Antes de compreender os motivos do afastamento entre irmãos, é importante considerar que essas rupturas raramente surgem de um único episódio. Elas costumam ser construídas ao longo do tempo, a partir de experiências emocionais da infância que moldam a forma como cada indivíduo percebe a família e se relaciona dentro dela.
Favoritismo parental; quando um filho é constantemente tratado como preferido, gera ressentimento, sensação de inferioridade no outro e desequilíbrio afetivo entre irmãos.
Separações e rupturas familiares; divórcios, mortes ou novos casamentos reorganizam os vínculos e podem colocar irmãos em competição emocional por atenção.
Pouca convivência na infância; a ausência de tempo juntos reduz memórias compartilhadas e enfraquece a construção de vínculo afetivo duradouro.
Parentificação (adultização precoce); quando um irmão assume responsabilidades de adulto, pode crescer com frustração e ressentimento por ter perdido a infância.
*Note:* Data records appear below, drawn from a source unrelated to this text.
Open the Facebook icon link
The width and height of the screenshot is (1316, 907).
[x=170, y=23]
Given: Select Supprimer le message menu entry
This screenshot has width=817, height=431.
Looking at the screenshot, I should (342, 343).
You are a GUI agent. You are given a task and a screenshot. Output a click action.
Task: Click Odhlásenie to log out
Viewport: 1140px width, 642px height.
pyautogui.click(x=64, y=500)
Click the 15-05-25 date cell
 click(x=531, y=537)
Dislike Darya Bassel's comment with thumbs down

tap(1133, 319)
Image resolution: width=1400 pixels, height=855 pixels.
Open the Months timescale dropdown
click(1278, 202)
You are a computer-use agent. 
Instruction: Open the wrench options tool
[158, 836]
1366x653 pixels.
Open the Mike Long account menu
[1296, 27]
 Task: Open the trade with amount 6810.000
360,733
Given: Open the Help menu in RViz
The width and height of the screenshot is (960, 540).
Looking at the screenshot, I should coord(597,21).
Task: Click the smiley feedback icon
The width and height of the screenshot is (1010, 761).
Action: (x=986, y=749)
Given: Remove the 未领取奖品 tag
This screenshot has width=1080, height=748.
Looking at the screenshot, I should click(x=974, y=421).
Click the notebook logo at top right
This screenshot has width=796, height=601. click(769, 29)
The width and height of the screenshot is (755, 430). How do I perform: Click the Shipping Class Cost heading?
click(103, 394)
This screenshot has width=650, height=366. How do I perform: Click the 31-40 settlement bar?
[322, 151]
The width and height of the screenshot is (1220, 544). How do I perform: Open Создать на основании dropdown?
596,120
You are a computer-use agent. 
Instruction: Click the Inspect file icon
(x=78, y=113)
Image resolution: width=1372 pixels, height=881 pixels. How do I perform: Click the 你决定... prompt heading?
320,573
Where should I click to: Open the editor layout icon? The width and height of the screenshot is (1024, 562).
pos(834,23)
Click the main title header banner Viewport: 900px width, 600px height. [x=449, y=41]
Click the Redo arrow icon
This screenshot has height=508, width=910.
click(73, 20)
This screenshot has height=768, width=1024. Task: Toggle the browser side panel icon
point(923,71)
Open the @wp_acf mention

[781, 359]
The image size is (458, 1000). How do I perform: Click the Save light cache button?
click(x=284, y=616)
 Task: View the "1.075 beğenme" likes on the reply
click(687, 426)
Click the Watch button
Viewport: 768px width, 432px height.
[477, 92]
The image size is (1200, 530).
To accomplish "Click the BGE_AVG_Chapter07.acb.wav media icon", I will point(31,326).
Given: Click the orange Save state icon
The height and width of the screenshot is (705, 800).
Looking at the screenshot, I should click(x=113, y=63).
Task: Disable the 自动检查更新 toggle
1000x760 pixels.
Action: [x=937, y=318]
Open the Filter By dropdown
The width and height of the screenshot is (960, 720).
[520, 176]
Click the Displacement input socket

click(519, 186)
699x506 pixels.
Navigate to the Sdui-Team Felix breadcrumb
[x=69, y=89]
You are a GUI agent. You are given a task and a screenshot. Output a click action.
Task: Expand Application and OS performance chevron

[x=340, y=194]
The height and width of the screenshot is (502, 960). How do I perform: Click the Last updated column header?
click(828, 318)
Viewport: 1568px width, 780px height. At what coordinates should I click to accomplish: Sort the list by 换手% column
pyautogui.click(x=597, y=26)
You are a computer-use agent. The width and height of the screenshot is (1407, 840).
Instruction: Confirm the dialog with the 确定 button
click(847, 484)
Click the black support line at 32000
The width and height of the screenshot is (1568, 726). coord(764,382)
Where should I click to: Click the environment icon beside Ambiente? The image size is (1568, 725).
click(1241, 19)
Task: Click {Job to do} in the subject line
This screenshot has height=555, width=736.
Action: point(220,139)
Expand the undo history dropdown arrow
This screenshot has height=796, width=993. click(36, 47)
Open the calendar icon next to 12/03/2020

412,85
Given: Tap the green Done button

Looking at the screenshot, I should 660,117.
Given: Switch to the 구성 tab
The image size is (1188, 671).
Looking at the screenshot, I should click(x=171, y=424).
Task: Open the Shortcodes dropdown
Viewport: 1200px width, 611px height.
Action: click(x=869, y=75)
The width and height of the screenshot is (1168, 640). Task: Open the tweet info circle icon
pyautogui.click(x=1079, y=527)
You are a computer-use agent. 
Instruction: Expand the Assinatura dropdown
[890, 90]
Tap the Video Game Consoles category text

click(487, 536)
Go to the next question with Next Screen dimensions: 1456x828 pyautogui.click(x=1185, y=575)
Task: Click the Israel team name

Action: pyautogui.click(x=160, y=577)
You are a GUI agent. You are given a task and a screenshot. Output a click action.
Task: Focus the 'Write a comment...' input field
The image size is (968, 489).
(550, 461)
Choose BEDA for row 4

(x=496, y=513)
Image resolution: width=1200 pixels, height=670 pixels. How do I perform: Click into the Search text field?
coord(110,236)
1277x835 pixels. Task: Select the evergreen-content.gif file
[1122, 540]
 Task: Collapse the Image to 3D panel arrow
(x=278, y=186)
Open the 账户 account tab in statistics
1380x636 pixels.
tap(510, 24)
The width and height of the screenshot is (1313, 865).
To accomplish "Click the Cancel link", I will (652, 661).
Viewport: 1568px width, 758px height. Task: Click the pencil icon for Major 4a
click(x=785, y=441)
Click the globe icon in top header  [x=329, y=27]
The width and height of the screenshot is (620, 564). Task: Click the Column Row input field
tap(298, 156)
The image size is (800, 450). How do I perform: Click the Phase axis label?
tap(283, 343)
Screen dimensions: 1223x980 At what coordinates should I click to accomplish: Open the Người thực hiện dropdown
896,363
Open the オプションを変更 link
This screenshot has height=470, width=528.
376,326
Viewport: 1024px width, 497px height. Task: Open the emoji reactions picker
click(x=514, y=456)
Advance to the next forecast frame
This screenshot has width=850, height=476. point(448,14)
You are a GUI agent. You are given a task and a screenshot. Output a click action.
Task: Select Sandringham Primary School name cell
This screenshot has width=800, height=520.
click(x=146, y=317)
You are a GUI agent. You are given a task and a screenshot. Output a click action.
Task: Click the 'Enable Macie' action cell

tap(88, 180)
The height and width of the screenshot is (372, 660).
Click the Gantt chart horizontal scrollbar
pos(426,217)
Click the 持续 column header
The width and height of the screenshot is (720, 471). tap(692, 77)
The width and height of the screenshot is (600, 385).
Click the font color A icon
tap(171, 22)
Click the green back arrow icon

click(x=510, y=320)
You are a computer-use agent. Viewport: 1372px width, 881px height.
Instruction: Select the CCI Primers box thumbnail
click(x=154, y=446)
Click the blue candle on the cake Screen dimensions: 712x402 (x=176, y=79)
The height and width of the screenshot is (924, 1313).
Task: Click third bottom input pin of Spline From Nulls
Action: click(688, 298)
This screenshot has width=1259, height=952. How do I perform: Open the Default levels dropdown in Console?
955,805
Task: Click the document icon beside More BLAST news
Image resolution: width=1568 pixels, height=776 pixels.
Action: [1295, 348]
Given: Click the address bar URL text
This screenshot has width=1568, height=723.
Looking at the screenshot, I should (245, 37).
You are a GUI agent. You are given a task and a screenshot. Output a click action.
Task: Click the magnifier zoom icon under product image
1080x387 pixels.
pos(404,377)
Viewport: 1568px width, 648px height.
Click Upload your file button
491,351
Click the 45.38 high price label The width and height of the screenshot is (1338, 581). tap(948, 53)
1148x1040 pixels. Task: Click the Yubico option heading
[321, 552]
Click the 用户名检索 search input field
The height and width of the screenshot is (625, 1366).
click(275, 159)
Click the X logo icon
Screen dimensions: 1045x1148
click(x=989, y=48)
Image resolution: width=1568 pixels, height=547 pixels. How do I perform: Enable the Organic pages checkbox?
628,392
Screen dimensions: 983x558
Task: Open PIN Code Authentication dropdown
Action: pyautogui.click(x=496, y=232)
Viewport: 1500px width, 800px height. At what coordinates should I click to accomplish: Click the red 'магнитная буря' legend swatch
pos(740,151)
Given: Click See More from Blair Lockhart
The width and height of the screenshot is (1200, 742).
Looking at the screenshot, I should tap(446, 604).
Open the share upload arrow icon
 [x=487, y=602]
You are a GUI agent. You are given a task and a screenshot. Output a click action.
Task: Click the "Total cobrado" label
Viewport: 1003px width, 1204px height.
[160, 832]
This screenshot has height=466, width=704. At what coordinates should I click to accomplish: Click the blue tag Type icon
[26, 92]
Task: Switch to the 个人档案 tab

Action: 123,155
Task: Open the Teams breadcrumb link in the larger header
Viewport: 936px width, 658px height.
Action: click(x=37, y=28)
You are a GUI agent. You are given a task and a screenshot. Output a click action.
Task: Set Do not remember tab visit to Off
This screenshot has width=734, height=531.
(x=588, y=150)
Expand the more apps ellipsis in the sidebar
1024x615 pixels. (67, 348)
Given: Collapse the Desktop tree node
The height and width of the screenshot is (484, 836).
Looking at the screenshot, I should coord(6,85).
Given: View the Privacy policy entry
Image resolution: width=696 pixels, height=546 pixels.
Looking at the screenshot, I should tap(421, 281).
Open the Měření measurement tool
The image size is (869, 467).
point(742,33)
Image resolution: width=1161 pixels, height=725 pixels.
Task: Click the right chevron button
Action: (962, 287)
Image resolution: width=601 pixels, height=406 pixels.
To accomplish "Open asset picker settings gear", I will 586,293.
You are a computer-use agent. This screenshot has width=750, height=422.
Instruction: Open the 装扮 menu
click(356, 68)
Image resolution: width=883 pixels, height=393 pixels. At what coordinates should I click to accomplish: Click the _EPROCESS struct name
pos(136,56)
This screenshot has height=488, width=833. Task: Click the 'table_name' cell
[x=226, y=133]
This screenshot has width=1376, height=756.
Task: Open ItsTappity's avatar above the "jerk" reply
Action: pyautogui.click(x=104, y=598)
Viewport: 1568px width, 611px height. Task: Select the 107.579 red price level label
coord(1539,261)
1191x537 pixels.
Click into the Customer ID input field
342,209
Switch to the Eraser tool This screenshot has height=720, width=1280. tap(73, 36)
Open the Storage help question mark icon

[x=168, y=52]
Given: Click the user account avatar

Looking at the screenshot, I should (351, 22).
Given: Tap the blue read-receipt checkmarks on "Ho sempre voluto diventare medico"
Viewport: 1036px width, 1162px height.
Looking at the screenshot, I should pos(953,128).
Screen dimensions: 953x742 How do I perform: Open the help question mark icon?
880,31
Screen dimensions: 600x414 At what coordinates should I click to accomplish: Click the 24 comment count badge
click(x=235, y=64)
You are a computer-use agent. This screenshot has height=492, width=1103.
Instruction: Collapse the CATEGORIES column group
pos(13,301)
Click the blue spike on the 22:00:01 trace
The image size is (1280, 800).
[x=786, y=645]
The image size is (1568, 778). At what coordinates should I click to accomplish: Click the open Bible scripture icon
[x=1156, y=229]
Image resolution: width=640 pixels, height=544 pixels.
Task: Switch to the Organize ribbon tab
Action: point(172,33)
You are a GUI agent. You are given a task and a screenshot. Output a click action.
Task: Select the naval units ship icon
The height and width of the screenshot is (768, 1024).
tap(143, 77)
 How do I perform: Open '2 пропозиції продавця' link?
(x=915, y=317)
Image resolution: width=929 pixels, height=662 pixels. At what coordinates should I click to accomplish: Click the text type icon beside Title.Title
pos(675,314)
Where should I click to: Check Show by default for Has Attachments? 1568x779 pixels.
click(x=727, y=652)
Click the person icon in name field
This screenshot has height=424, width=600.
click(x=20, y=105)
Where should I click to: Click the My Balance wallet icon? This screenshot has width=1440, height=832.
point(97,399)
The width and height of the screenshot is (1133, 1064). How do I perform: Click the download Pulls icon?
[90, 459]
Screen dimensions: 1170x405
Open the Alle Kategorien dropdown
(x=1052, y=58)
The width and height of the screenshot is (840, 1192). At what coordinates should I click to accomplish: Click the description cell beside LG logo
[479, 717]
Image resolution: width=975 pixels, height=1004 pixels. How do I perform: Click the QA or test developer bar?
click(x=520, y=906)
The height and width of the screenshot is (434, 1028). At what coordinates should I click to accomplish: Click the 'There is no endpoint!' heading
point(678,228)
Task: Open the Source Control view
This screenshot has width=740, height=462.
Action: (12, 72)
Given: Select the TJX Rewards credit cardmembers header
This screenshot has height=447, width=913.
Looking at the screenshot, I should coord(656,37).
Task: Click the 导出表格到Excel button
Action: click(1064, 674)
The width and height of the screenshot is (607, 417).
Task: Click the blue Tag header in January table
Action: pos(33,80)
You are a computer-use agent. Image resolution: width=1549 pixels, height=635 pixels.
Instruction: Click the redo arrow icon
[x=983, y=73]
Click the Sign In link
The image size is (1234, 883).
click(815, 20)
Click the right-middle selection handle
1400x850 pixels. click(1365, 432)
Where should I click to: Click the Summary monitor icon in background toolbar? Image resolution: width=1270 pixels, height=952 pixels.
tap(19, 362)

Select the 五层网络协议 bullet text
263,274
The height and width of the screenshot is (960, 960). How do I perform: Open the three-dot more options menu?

Abusos entre irmãos ignorados; agressões físicas ou emocionais minimizadas pelos pais deixam feridas profundas e comprometem a relação futura.
Repressão emocional na família; ambientes sem diálogo sobre sentimentos acumulam conflitos não resolvidos, dificultando reconciliações.
Papel de “bode expiatório”; quando um filho é sempre culpabilizado pelos problemas familiares, pode desenvolver afastamento e baixa autoestima.
Infâncias diferentes dentro da mesma casa; mudanças financeiras ou emocionais fazem irmãos viverem realidades distintas, gerando percepções opostas da família.
Modelo familiar de afastamento; quando os pais resolvem conflitos com distanciamento, os filhos tendem a reproduzir esse padrão na vida adulta.